Quan, Tran Hong, Benjakul, Soottawat
Journal of food science and technology 2019 v.56 no.3 pp. 1104-1115
alkali treatment, carbon dioxide, duck eggs, duck meat, ducks, egg albumen, eggs, foaming properties, foams, food industry, gelation, gels, hens, ingredients, lysozyme, nutritive value, ovalbumin, ovomucin, pH, storage time, Asia
The demand for duck meat and eggs in Asian countries increases every year. Duck egg albumen has become an important ingredient in the food industry alongside its hen counterpart, because of its excellent nutritive and functional properties. The major proteins in duck albumen are ovalbumin, ovomucoid, ovomucin, conalbumin, and lysozyme.
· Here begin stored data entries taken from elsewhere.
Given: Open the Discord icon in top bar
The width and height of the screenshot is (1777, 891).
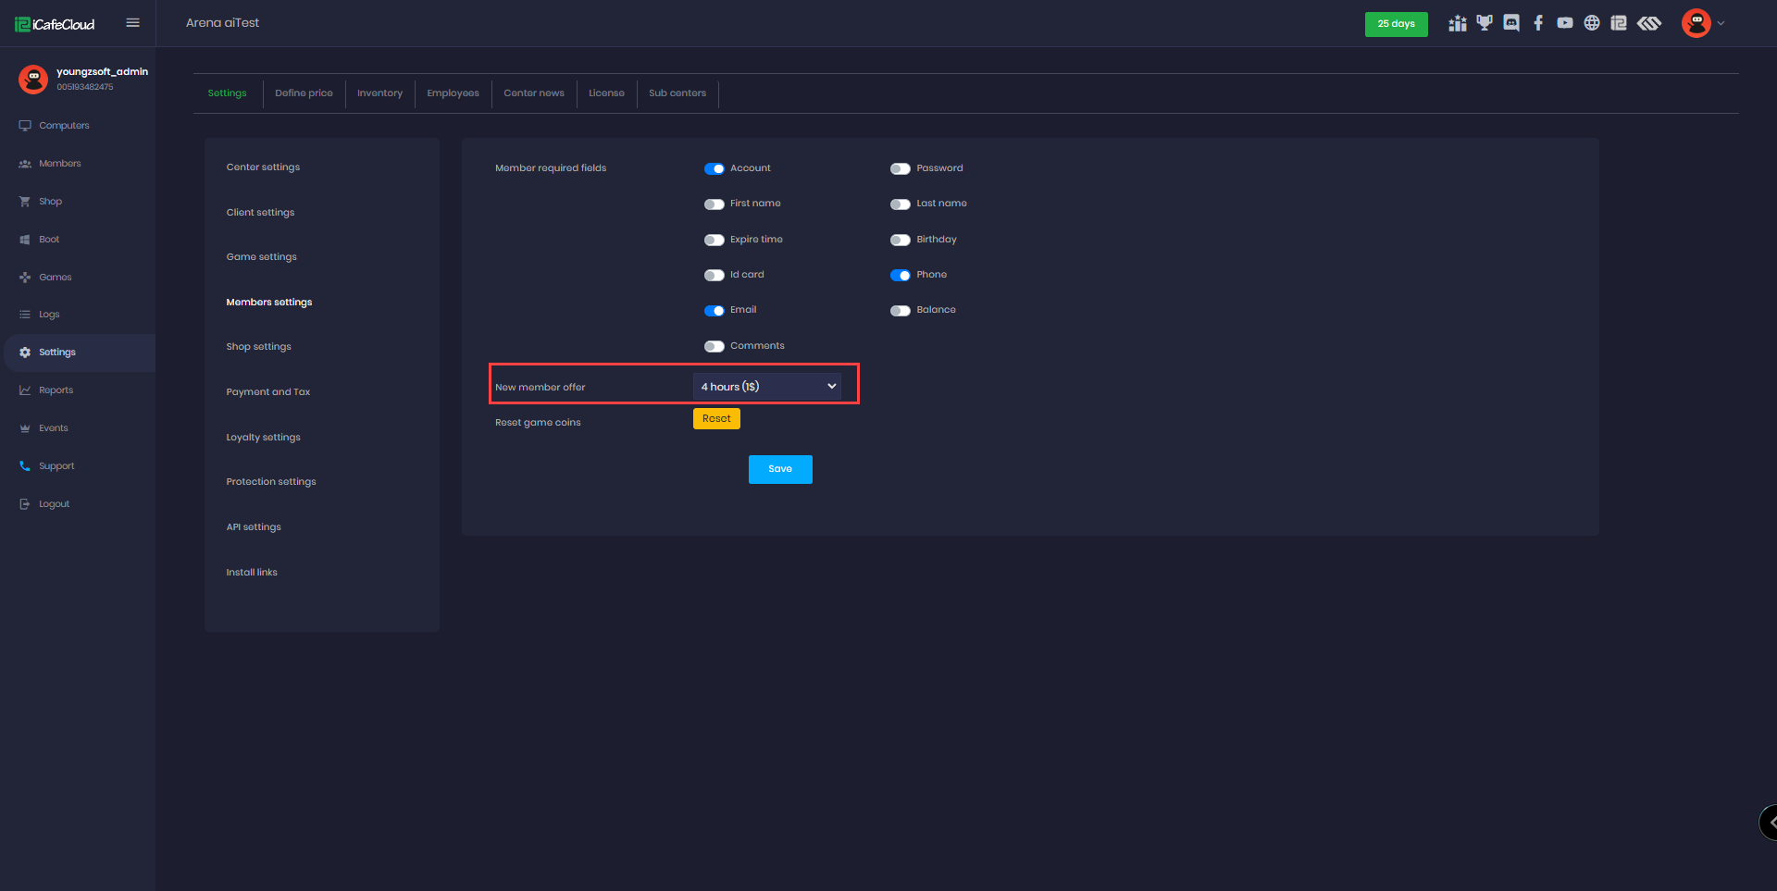Looking at the screenshot, I should [1511, 23].
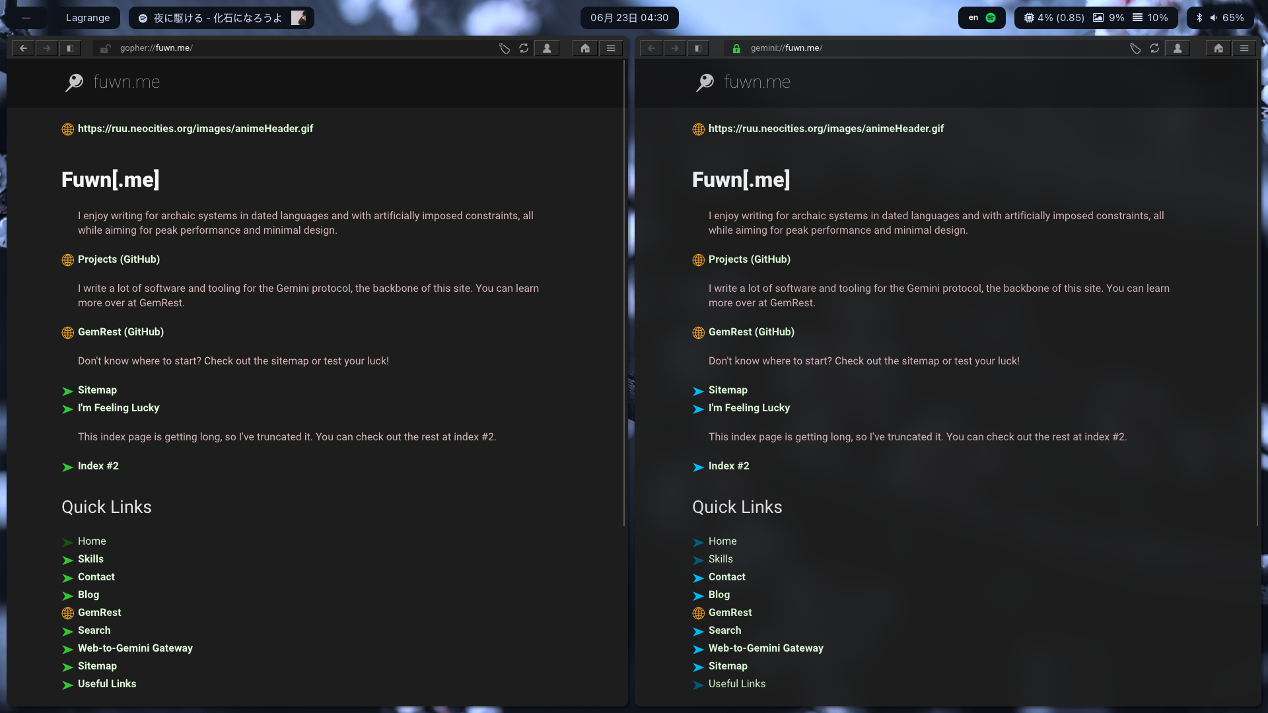Go forward in the gemini pane
The image size is (1268, 713).
coord(675,48)
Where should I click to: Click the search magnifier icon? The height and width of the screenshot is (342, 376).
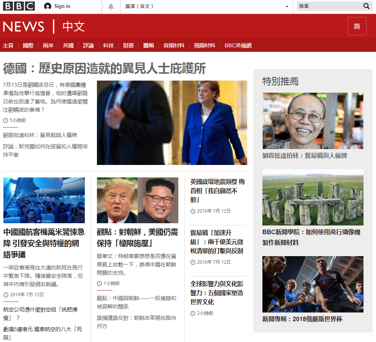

Comparing with hen albumen, lower contents of ovalbumin, conalbumin, lysozyme and ovoflavoprotein are found in duck albumen. Nevertheless, duck albumen shows better gelling and foaming properties than hen albumen. During storage, duck albumen gel properties are enhanced, while foam volume and foam stability are decreased. Moreover, the changes in quality indices of duck egg including the thinning of the albumen, an increase in albumen pH, loss of water and carbon dioxide occur as storage time is increased. Some processes such as alkaline treatment also cause the loss in nutritive value of egg albumen. In this review, the composition and functional properties of duck albumen and how they are affected by processing conditions are also addressed, in comparison with hen albumen. A better understanding of duck egg albumen would be beneficial so that the food processing industry can exploit the potential of this avian protein.